# Do this:
Set down these lines exactly, from the line containing "Početna (151, 130)" through the line containing "Grafiktablett wird unter", inclusive.
= = = = =
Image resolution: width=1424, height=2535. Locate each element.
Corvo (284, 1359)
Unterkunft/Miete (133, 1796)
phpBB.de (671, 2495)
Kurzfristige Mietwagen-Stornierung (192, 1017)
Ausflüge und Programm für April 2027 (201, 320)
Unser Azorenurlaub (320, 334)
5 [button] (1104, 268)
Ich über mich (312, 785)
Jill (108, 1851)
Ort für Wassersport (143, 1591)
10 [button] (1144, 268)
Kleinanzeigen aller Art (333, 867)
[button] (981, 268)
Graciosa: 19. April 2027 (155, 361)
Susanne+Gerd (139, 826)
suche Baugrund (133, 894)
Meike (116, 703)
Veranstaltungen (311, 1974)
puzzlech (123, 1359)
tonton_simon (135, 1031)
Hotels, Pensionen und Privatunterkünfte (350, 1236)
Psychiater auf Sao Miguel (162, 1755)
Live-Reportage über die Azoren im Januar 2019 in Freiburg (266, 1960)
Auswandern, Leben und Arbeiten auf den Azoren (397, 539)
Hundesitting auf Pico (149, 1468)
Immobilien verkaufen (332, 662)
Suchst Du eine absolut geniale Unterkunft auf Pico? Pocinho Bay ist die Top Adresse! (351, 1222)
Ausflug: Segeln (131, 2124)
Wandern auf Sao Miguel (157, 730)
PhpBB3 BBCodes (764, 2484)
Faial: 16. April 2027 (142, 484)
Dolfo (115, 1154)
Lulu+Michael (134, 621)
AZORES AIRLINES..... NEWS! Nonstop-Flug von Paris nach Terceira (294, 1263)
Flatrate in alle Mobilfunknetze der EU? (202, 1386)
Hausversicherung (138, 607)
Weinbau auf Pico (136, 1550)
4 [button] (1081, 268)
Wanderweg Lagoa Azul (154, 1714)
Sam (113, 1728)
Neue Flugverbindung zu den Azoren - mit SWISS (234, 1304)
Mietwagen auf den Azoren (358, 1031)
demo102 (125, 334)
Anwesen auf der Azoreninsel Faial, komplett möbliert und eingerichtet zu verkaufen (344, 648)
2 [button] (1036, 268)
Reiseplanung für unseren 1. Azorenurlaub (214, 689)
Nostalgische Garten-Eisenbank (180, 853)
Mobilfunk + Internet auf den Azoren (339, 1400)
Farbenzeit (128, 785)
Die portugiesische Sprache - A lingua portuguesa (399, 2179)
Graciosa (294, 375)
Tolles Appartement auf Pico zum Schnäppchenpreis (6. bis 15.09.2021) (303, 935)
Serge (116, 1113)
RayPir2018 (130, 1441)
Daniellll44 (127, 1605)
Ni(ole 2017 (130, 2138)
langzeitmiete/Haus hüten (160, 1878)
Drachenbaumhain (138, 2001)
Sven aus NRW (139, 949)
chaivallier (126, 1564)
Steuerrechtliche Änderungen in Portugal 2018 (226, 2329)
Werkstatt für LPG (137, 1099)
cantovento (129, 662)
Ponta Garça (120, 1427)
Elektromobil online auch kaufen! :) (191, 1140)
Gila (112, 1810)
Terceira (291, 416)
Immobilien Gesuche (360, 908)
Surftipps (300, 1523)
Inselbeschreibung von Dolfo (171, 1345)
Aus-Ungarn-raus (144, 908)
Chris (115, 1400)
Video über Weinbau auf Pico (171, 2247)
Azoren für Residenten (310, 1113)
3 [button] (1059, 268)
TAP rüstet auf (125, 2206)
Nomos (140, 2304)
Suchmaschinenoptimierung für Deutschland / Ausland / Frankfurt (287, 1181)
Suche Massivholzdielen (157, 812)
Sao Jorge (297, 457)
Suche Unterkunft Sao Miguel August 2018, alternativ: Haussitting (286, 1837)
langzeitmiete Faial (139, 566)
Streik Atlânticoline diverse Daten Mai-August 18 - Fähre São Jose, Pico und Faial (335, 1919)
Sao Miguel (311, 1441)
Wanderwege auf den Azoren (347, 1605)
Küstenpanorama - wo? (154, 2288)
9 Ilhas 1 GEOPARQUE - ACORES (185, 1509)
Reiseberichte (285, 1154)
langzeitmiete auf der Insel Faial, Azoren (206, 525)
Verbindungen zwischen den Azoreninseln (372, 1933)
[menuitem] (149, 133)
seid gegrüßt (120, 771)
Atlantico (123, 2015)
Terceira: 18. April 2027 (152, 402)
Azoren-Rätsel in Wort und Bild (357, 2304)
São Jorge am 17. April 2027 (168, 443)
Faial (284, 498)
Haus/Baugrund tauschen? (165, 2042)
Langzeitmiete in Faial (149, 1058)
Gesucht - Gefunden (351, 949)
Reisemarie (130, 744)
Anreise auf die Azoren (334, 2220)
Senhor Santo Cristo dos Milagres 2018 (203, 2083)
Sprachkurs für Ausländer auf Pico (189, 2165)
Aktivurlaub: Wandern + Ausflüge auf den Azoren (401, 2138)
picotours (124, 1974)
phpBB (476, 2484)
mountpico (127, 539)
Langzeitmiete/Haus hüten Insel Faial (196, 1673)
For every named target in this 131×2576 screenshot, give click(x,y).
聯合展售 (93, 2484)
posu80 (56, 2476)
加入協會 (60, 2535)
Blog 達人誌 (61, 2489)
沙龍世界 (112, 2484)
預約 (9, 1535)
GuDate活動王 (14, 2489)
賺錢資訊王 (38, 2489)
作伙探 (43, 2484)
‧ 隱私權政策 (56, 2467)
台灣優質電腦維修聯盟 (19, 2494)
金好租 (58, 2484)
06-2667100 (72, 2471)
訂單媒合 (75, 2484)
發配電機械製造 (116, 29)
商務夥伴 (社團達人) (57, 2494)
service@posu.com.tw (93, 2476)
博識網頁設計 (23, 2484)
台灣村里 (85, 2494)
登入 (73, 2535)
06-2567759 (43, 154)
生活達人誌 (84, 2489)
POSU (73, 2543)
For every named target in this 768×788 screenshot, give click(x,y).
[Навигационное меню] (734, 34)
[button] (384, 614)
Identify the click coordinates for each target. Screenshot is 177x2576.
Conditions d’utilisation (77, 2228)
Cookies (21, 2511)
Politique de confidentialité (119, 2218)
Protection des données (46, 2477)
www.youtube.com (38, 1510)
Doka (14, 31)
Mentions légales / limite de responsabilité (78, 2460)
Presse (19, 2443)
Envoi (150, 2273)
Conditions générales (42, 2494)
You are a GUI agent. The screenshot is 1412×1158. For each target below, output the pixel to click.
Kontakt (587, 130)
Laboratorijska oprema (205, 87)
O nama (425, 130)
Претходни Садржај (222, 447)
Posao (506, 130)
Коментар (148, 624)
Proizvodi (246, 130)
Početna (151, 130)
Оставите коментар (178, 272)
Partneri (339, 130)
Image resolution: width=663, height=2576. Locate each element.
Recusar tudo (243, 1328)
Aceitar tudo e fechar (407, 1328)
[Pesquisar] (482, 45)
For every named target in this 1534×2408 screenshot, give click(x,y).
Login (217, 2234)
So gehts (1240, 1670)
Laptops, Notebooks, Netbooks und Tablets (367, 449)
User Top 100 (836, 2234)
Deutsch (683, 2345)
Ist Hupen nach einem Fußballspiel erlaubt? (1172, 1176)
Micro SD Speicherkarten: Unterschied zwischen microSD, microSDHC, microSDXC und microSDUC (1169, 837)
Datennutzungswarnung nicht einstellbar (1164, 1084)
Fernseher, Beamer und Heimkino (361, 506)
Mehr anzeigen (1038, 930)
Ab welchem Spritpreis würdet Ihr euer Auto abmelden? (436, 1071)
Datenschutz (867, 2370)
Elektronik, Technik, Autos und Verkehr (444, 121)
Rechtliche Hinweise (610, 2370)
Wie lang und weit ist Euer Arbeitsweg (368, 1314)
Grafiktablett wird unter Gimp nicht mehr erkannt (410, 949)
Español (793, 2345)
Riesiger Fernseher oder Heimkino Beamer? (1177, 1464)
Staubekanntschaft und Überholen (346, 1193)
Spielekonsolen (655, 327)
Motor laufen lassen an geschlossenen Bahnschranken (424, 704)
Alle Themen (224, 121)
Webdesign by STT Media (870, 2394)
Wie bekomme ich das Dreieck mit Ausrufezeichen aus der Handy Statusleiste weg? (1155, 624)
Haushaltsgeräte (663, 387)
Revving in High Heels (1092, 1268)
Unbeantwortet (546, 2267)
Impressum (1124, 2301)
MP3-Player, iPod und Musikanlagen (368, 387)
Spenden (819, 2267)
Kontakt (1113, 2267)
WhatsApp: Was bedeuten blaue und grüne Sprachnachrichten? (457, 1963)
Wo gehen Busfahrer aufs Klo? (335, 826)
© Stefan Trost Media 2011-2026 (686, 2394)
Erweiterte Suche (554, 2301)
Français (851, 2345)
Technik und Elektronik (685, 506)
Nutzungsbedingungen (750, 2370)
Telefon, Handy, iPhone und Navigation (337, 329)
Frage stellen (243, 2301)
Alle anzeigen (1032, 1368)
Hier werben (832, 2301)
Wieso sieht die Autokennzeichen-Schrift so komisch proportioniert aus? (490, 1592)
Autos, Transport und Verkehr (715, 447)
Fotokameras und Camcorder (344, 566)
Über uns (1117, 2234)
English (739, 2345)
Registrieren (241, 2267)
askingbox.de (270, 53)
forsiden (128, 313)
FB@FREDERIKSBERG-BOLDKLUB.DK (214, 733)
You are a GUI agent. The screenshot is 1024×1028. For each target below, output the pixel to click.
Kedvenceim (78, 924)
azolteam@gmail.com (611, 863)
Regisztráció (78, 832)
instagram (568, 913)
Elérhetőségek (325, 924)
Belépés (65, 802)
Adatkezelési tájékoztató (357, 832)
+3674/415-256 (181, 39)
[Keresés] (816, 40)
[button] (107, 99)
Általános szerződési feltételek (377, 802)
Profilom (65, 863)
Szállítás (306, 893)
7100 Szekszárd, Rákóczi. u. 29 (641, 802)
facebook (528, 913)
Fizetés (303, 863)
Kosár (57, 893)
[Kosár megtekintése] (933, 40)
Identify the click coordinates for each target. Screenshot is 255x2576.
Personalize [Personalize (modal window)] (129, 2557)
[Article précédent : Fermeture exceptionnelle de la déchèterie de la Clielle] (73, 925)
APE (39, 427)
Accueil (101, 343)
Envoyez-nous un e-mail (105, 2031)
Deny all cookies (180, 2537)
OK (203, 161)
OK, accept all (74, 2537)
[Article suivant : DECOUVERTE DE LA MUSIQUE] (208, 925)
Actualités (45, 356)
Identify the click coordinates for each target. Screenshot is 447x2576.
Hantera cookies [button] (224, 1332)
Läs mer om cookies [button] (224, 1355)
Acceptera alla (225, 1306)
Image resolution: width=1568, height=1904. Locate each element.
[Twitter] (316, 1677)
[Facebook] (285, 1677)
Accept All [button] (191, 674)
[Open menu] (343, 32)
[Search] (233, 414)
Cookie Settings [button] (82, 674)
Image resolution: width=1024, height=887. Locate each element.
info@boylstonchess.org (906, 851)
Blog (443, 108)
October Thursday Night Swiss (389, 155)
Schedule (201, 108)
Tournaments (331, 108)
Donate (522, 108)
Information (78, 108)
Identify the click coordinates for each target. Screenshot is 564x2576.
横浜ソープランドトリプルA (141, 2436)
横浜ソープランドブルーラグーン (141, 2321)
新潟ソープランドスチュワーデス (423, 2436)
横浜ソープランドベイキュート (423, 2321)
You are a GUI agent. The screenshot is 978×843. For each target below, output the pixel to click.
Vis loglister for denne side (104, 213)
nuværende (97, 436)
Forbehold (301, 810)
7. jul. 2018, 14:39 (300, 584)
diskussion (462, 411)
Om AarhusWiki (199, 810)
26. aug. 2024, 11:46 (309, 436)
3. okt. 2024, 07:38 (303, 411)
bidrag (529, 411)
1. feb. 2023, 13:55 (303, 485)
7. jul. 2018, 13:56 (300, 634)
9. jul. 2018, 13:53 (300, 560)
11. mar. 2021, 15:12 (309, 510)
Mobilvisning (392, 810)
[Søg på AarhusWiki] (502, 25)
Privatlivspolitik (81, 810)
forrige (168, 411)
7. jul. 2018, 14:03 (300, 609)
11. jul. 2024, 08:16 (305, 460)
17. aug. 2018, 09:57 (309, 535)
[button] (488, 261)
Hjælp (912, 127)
= = = = =
# The reply:
Početna (151, 130)
Оставите коментар (178, 272)
Partneri (339, 130)
Image resolution: width=663, height=2576. Locate each element.
Recusar tudo (243, 1328)
Aceitar tudo e fechar (407, 1328)
[Pesquisar] (482, 45)
For every named target in this 1534×2408 screenshot, give click(x,y).
Login (217, 2234)
So gehts (1240, 1670)
Laptops, Notebooks, Netbooks und Tablets (367, 449)
User Top 100 (836, 2234)
Deutsch (683, 2345)
Ist Hupen nach einem Fußballspiel erlaubt? (1172, 1176)
Micro SD Speicherkarten: Unterschied zwischen microSD, microSDHC, microSDXC und microSDUC (1169, 837)
Datennutzungswarnung nicht einstellbar (1164, 1084)
Fernseher, Beamer und Heimkino (361, 506)
Mehr anzeigen (1038, 930)
Ab welchem Spritpreis würdet Ihr euer Auto abmelden? (436, 1071)
Datenschutz (867, 2370)
Elektronik, Technik, Autos und Verkehr (444, 121)
Rechtliche Hinweise (610, 2370)
Wie lang und weit ist Euer Arbeitsweg (368, 1314)
Grafiktablett wird unter Gimp nicht mehr erkannt (410, 949)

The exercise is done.